Psychotherapy Research Papers - Academia.edu (original) (raw)
Amazon Purchasing Link:
https://www.amazon.com/theory-practice-psychotherapy-specific-disorders/dp/0398025398
DOI Link:
https://doi.org/10.1192/bjp.123.3.363-a
Book Description:
This book is unique in several basic ways. It presents a theoretical discussion of the essence of the psychotherapeutic process, which goes beyond just the remediation of pathological symptoms, and also acquaints the reader with the essence of the growth process, which enables one to continue one's personal growth beyond the removal of pathological symptoms to personal maturity, fulfillment, and self-realization.
This book is also unique in that its format approaches the understanding of the therapeutic process through the understanding of the treatment of patients with specific psychopathologies discussed by consistently successful professional psychotherapists.
This book is unique as well in that in addition to the various major neurotic and psychotic disorders, it also covers areas rarely, if ever, found discussed in other psychotherapy books, such as psychodynamics and psychotherapy of suicidal patients, psychotherapy of patients with psychosomatic disorders, psychotherapy of patients with acting-out disorders, psychotherapy of patients with sexual disorders, psychotherapy with the aged, and an entire chapter devoted to establishig some basic criteria for an effective psychotherapy process.
Essentially, this book is designed to serve as a source book or reference book for professional psychotherapists, and students studying to be psychotherapists in such fields as psychology, psychiatry and social work, and it could also be useful as a textbook for advanced courses in psychotherapy, as well as a supplemental text for basic introductory courses in psychotherapy. Each of the contributors has deliberately taken the pains to try to communicate in a way that will be intelligible to the student, as well as offer material that will be new, informative, and challenging to the more sophisticated clinician. This book goes beyond being what may be called a how-to-do-it type primer. It is not meant to be a structured "cookbook" or set of formulas blueprinting the course of psychotherapy.
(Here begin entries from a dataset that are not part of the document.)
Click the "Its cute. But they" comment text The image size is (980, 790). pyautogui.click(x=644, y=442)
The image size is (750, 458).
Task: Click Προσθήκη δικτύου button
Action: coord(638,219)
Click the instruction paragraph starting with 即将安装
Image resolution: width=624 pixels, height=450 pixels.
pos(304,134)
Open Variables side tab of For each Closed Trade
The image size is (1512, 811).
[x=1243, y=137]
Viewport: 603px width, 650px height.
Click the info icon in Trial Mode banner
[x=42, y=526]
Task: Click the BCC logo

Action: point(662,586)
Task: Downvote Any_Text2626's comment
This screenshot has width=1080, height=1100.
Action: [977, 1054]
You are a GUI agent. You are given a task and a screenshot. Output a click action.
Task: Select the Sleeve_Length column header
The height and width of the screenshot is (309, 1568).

Each contributor to this book is a renowned authority in the area of the treatment of the specific disorder about which he is writing, and he shares with the reader his understanding of the basic nature of the disorder, along with the therapeutic considerations and insights that he has found to be most valuable in dealing effectively and successfully with persons with this particular kind of pathology. Case illustrations are appropriately supplied in order to help clarify for the reader how this contributing therapist deals with the particular kinds of patients under discussion. However, the suggestions made by each contributor should in no way be interpreted as the only way such problems can be approached and resolved. Rather, it only represents the way that one outstanding clinician tends to deal with the special problems involved in the treatment of persons with the particular disorder under discussion, and it is meant to serve only as a helpful guide for the reader.
As the reader may have already gathered, the emphasis in this book is primarily focused on the professional and practical aspects rather than on the academic aspects of psychotherapy. It is meant to fill a void and be consistent with a growing trend today in which professional clinicians and students studying to be psychotherapists want material to study that will provide them with the necessary skills most relevant to exactly what they will be doing in their professional career, rather than the strongly academic emphasis to which they have been exposed at most educational institutions.
This book recognizes that effective psychotherapy is not something that can be learned by being exposed only to theories, techniques, or research findings. Psychotherapy is not just a doing, or a predetermined set of techniques, as such, and, therefore, there is no formula, or systematic defined procedure, that has to be mastered. Rather, it involves an empathically sensitive, genuinely caring, engaged, being-with or intimate experiential communion, and the understanding of patients that naturally arises from that, from which then flows the therapist's appropriate responses. One has to truly, and deeply, here before one can act appropriately and meaningfully. Thus, the best way for one to really come to learn anything significant about effective psychotherapy is to have those clinicians who are truly masters of the art and science of psychotherapy share with others their sensitive and profound understanding of the nature of psychotherapy with patients with particular pathological symptoms.